Mas o funk também traz desafios. “Acabamos virando uma referência para vários jovens. Então temos que tomar cuidado com certos comportamentos, com o que vamos falar e como vamos agir”, afirma.
A visão estereotipada, que associa o funk muitas vezes à criminalidade, é outro obstáculo – mas que, para Jonhathan, tem sido superado com o tempo.
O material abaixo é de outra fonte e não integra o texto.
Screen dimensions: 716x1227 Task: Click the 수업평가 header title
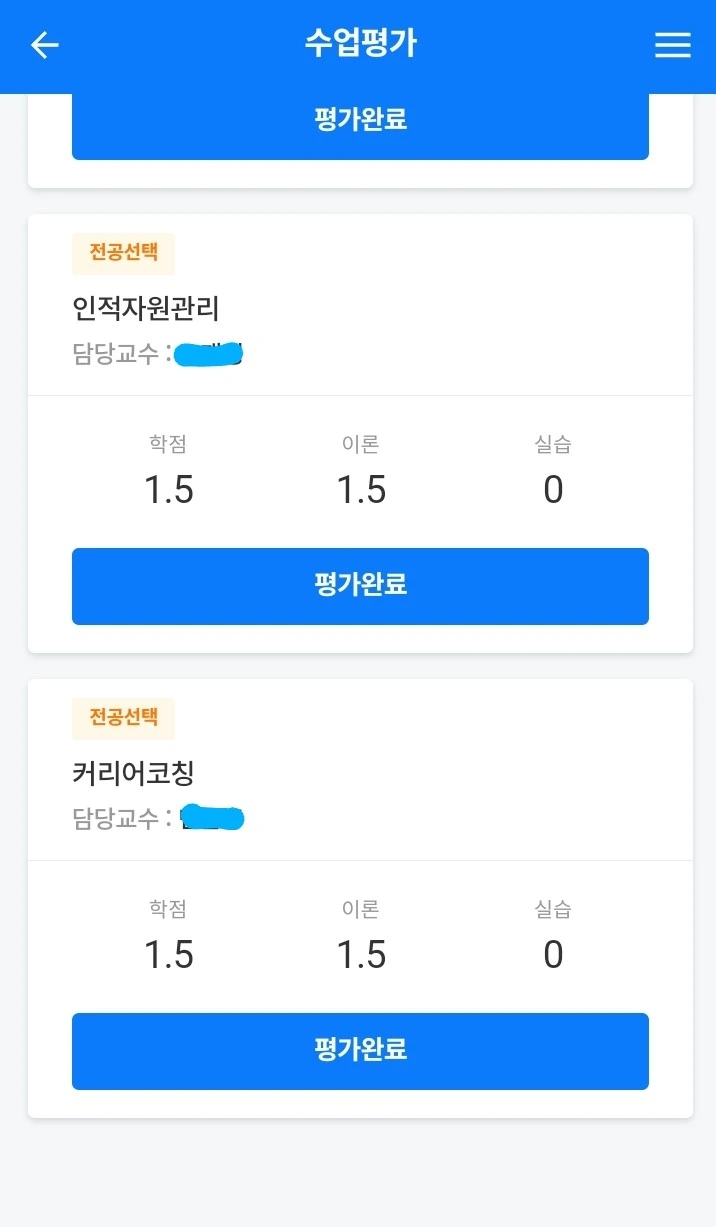click(360, 44)
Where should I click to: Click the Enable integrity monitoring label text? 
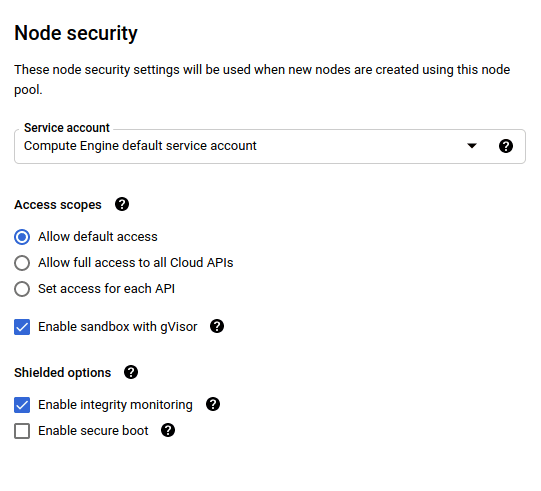point(115,405)
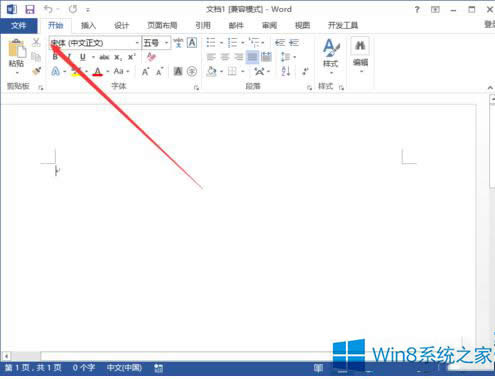Open the 文件 menu button

click(19, 25)
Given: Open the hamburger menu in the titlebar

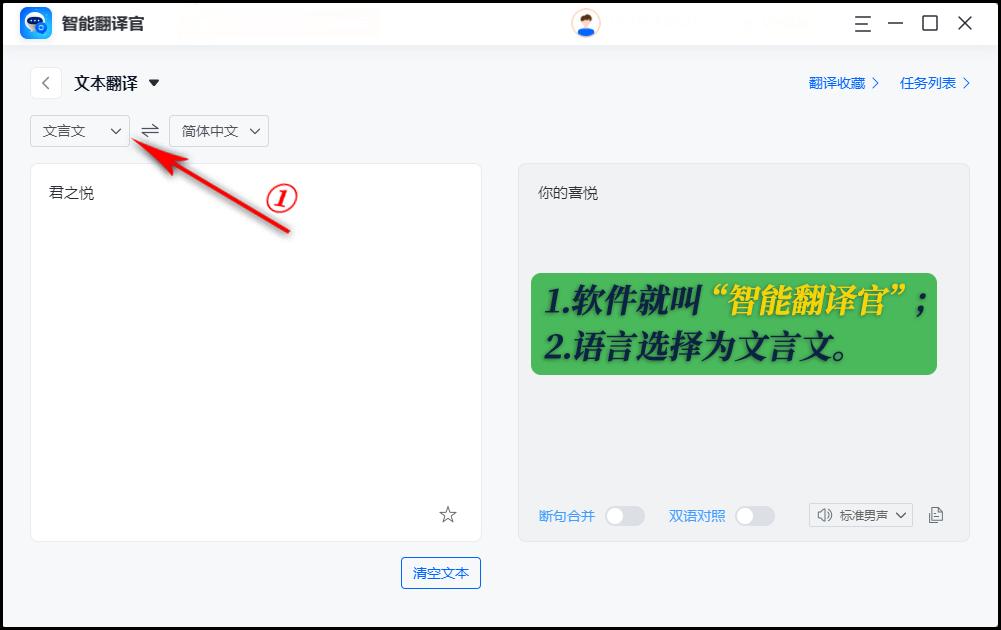Looking at the screenshot, I should pos(862,23).
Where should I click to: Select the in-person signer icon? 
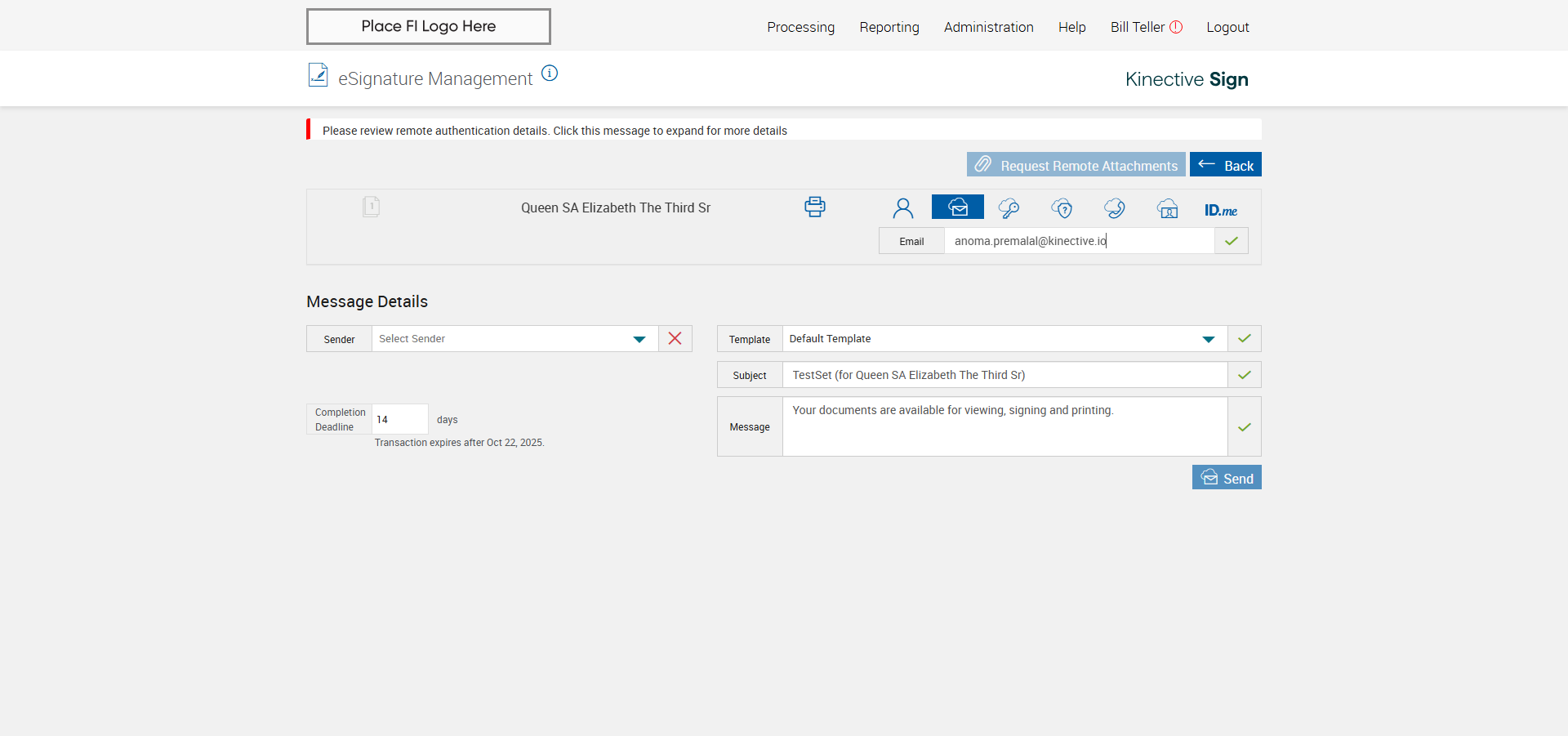902,208
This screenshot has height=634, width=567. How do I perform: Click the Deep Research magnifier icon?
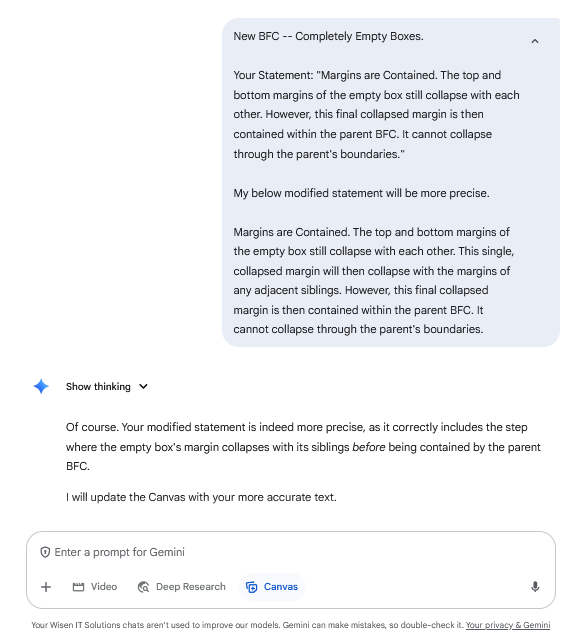pos(143,587)
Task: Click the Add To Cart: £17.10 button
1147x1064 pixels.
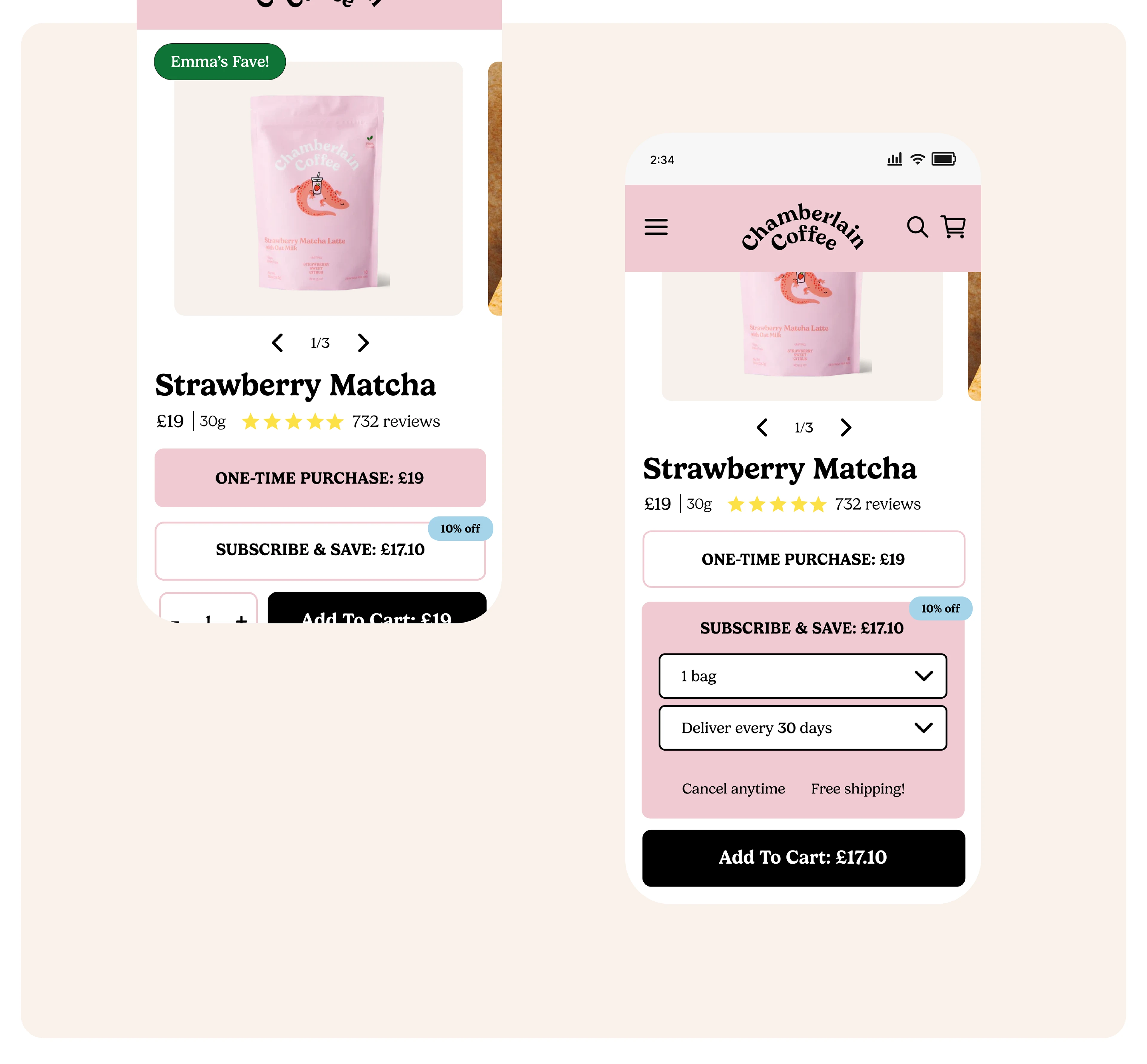Action: point(803,858)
“O funk está sendo bem aceito dentro da sociedade. Há ainda quem critique, queira criminalizar, mas graças a Deus estamos conquistando nosso reconhecimento a cada dia mais”, destaca. Doug Filmes/Divulgação
MC Zilu é um dos responsáveis por impulsionar coreografia no Instagram e no Facebook
Reconhecimento
Embora as várias manifestações do universo do funk conquistem novos espaços – foi com o passinho, por exemplo, que o grupo Favelinha Dance, do Aglomerado da Serra, se apresentou no MECAInhotim em 2017 e, recentemente, abriu o show da banda Liniker e os Caramelows, em BH – existe ainda uma luta por reconhecimento, respeito e legitimação do movimento.
“O passinho, o funk e os bailes são o que a quebrada tem de cultural. Muitas vezes a polícia chega com truculência e não consegue entender isso, sabe? Existe ainda uma barreira muito grande entre a periferia e o asfalto”, diz Welleton Carlos, do Favelinha Dance.
E se como música e manifestação cultural o funk luta por reconhecimento, na dança não é diferente. Welleton conta que uma das lutas do grupo de que participa é pela inserção do Passinho de BH como uma técnica específica de dança. “Acreditamos na força da nossa luta de falar que o funk é, sim, cultura”, declara.